_Texto de origem_:
+ + + + +

Há um grupo no movimento espírita
que defende uma espécie de estudo doutrinário “Kardec-Estrito”,
ou seja, Espiritismo é tão somente a obra de Allan
Kardec. Nada mais.
A postura acima mencionada é quase tão estranha quanto
aquela inconsequente atitude dos que dizem “tudo o que fala
em Deus é bom”. O grupo do “Kardec-Estrito”
parece ser uma espécie de “resposta”, dentro
do movimento espírita, a esse último subgrupo, que
é maior e mais antigo, e que tem características espiritualistas
altamente permissivas, no melhor estilo “falou no bem significa
que é bom”. Esse subgrupo associado a um “Espiritualismo
permissivo” costuma alegar que qualquer atitude de orientação
doutrinária mais esclarecedora e diferenciadora do que tem
qualidade em relação ao que não tem qualidade
doutrinária “é falta de caridade” com
aqueles que cometem erros doutrinários.
São duas atitudes completamente opostas e passíveis
de análise.
Comecemos pelos espiritualistas altamente permissivos. Eles afirmam
que o centro espírita tem que divulgar e vender de tudo o
que fala no bem, pois argumentam não poder restringir a liberdade
das pessoas. Poderíamos questionar: podemos divulgar e vender
tudo mesmo?! Padre Marcelo Rossi, Nelson Rodrigues e Paulo Coelho
incluídos?! Seria o caso de também perguntar o que
diferencia uma livraria espírita de uma livraria espiritualista
ou de uma livraria comum.

+ + + + +

_Problema 1_: Troque "Open" por "Show" em todos os registros e reproduza-os sem nenhuma outra alteração.
O texto e os registros não têm relação entre si.

_Material fornecido_:
+ + + + +

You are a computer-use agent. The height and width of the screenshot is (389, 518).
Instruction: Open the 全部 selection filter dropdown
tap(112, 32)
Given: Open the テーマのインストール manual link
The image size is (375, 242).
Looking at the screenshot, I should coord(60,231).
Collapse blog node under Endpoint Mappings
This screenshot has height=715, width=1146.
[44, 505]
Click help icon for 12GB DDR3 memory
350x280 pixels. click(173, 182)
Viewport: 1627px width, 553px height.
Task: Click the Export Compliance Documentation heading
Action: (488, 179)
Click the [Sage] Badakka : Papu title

+ + + + +

_Problema 2_: De acordo com o texto sobre o movimento espírita, o que é o Espiritismo para o grupo do "Kardec-Estrito"?

_Resultado 1_:
You are a computer-use agent. The height and width of the screenshot is (389, 518).
Instruction: Show the 全部 selection filter dropdown
tap(112, 32)
Given: Show the テーマのインストール manual link
The image size is (375, 242).
Looking at the screenshot, I should coord(60,231).
Collapse blog node under Endpoint Mappings
This screenshot has height=715, width=1146.
[44, 505]
Click help icon for 12GB DDR3 memory
350x280 pixels. click(173, 182)
Viewport: 1627px width, 553px height.
Task: Click the Export Compliance Documentation heading
Action: (488, 179)
Click the [Sage] Badakka : Papu title

_Resultado 2_: Apenas a obra de Allan Kardec, nada mais.